I have been posting on these forums sporadically about my grandmother that we moved to an independant living facility near all the family and appreciate all the support I have been given. My grandmother is very high maintenance and needy with no concept of the physical care she needs...mobile only by scooter, incontinent, stage 4 kidney disease, and heart failure are her most significant issues though there are many, many others. She is running out of money, approximately a year to year and half left. Because of her poor health we have not brought up the inevitable nursing home as we are frankly quite surprised that she is still alive and know a lot can change in the next few months.
This weekend, we had a 50th birthday party for my husband with all family there. My grandmother called a family meeting and outlined her ideas for her care.
Option 1 - Contributing $20,000 for somebody (we all know that it was aimed at my husband and I) to add a home addition with accessible bedroom and bathroom that is more likely to cost $50,000
Option 2 - My husband and I install a stair lift for her to take over our guest room upstairs with her dogs.
My husband and I have 3 year old twins and my 85 year old father-in-law with dementia lives with us, plus we struggle to run our home business with their care already.

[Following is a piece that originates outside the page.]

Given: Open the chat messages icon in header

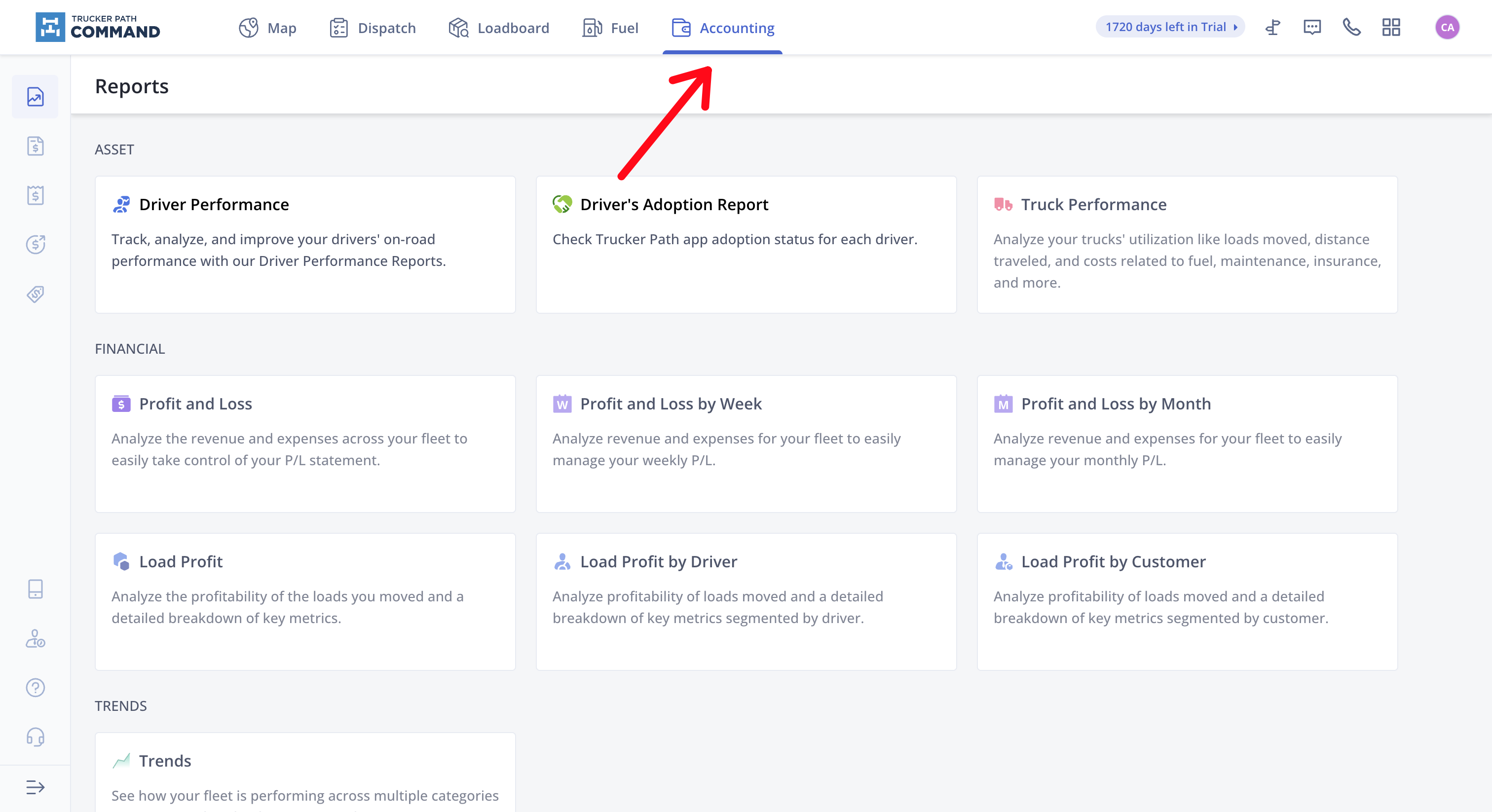Looking at the screenshot, I should point(1312,27).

Her friend has already told me that she is hoping to move into my FIL downstairs bedroom if he passes away. That is bad enough. Even if he were to pass away, I would seperate my opppsosite sex twins who are sharing a room and make the bathroom between child friendly.

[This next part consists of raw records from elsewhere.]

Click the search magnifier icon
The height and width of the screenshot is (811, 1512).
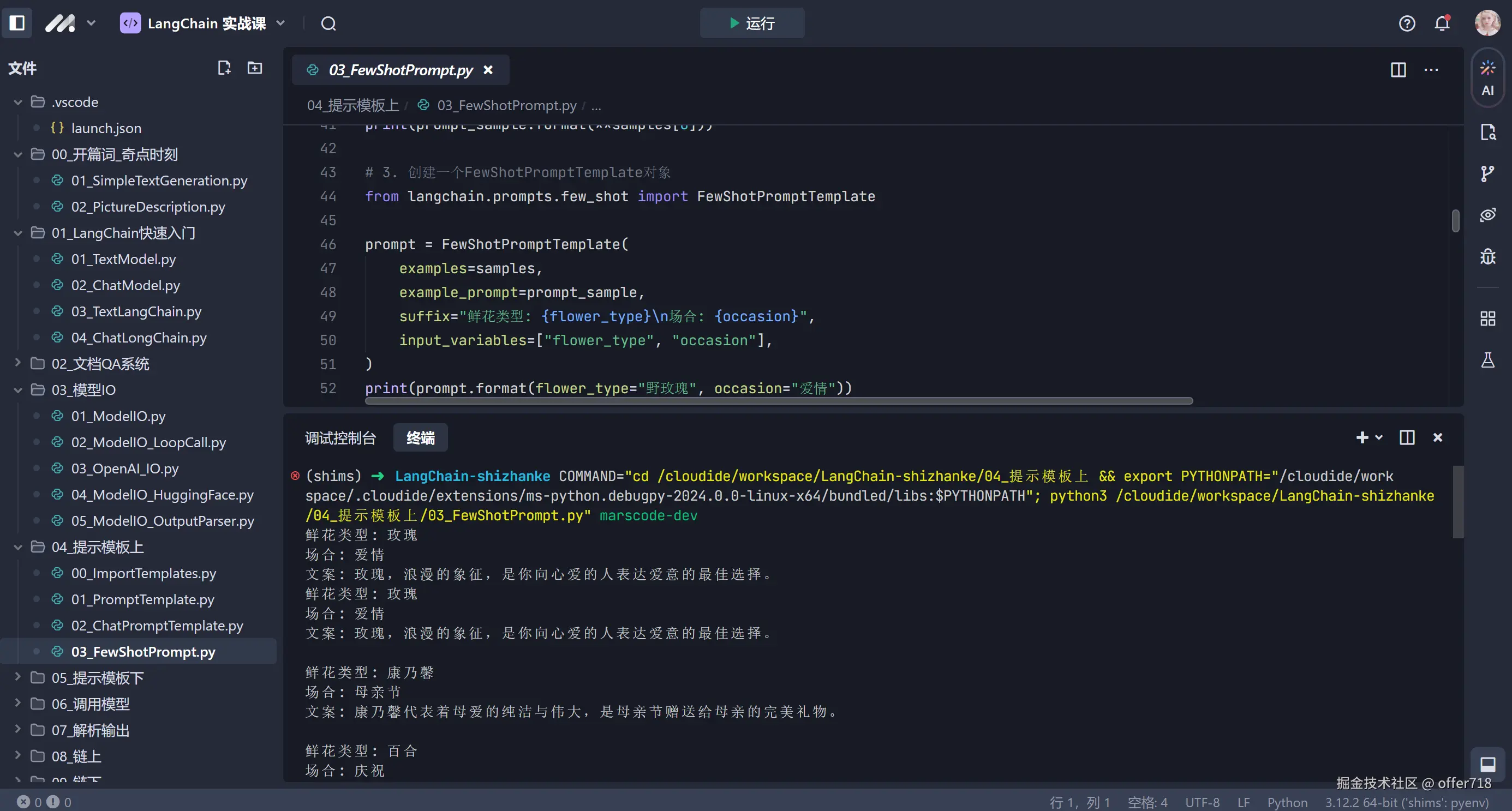click(328, 23)
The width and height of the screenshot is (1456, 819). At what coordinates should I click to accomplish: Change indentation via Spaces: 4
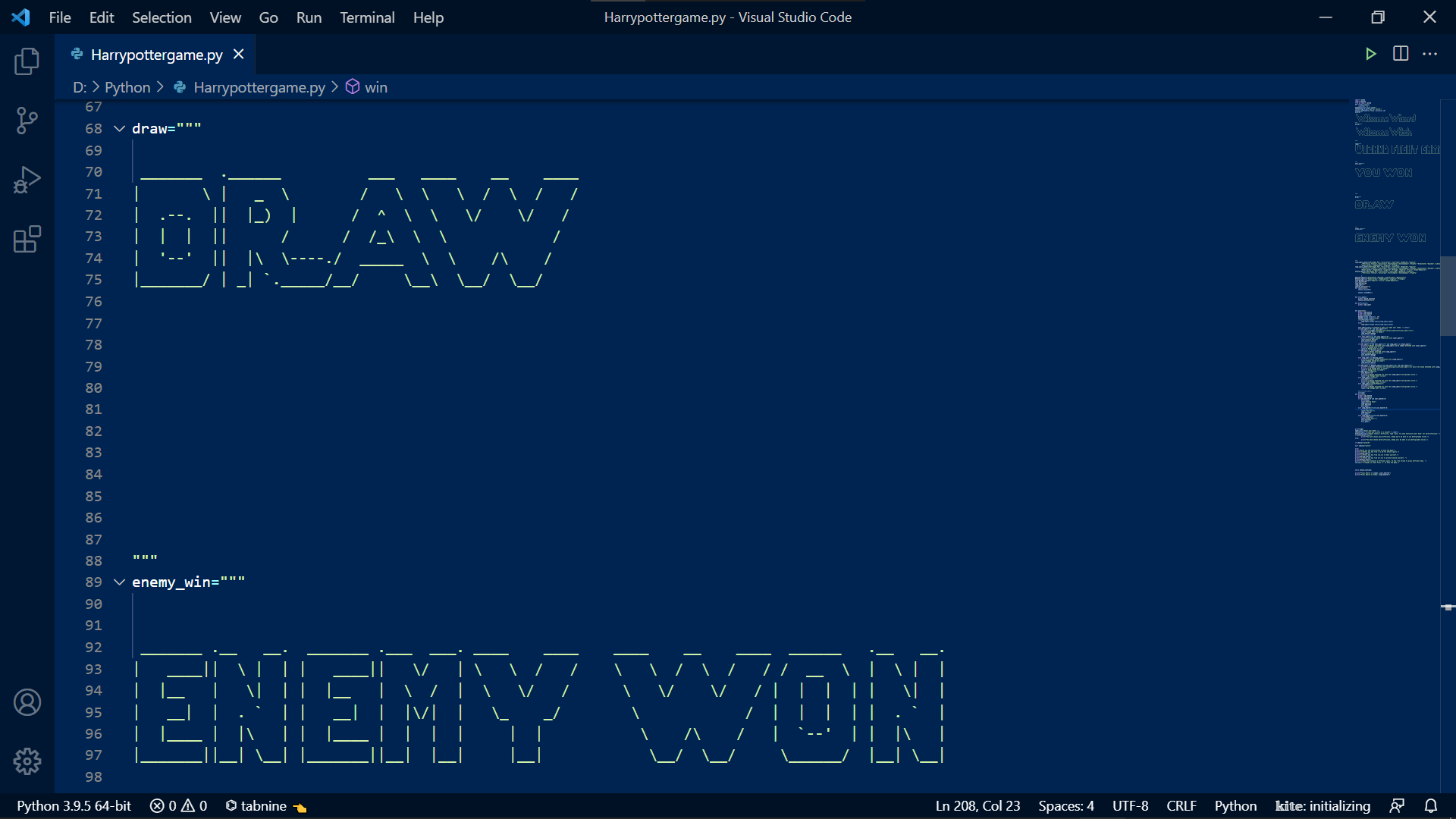[x=1065, y=806]
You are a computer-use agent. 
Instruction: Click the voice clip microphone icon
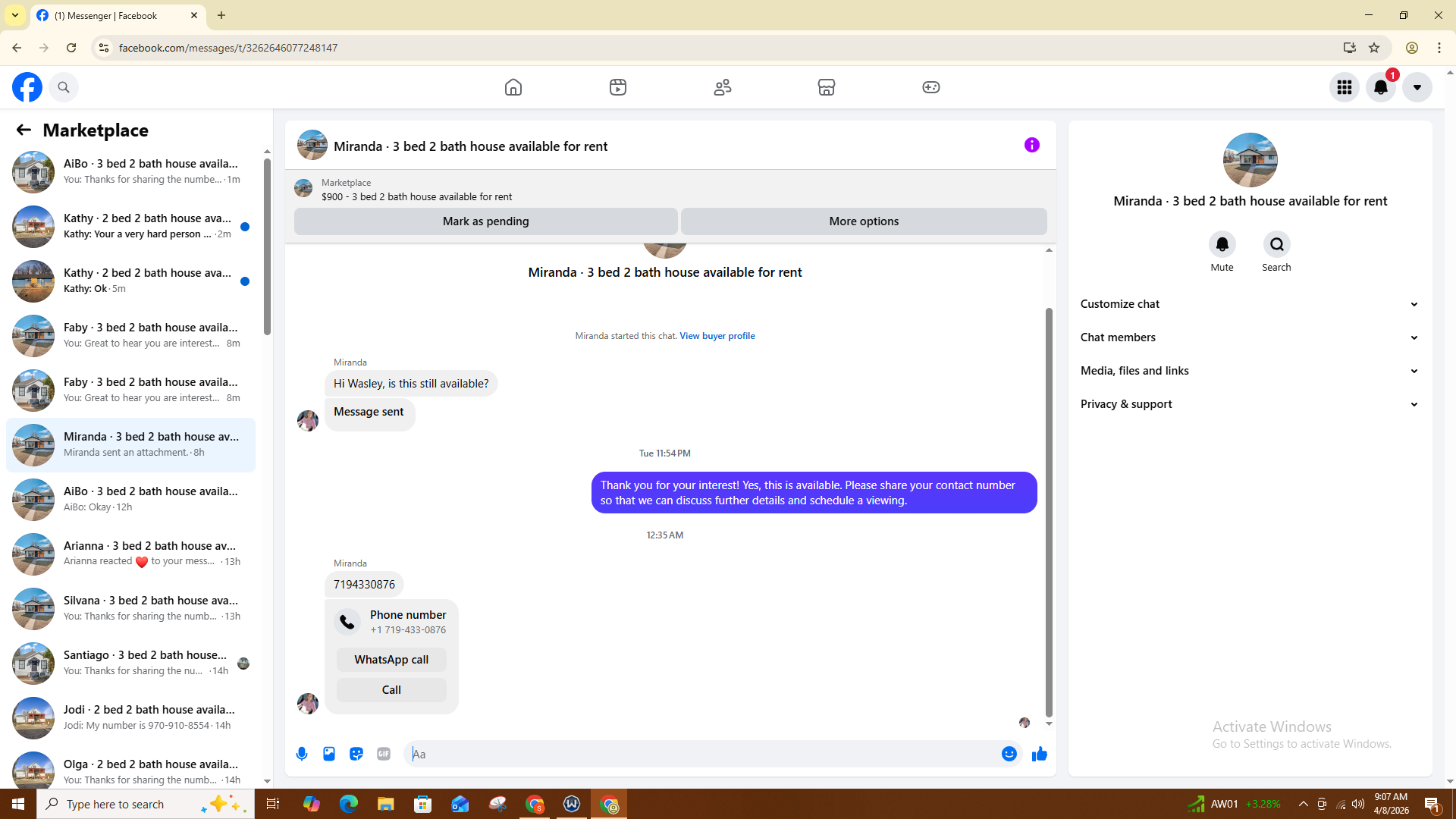(x=302, y=754)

I am flabbergasted and was speachless. I guess my silence said it all as she cried and stated how she took care of us (that's a lie - rarely did she and it was never without strings attached), but that's besides the point.
I am on the fence of letting her know flat out that living with us will never be an option or waiting until it becomes necessary. I am concerned abouther having a heart attack by telling her that a medicaid nursing home will be her final residence and dealing with that guilt of that.
What is the best way to handle this? Thanks!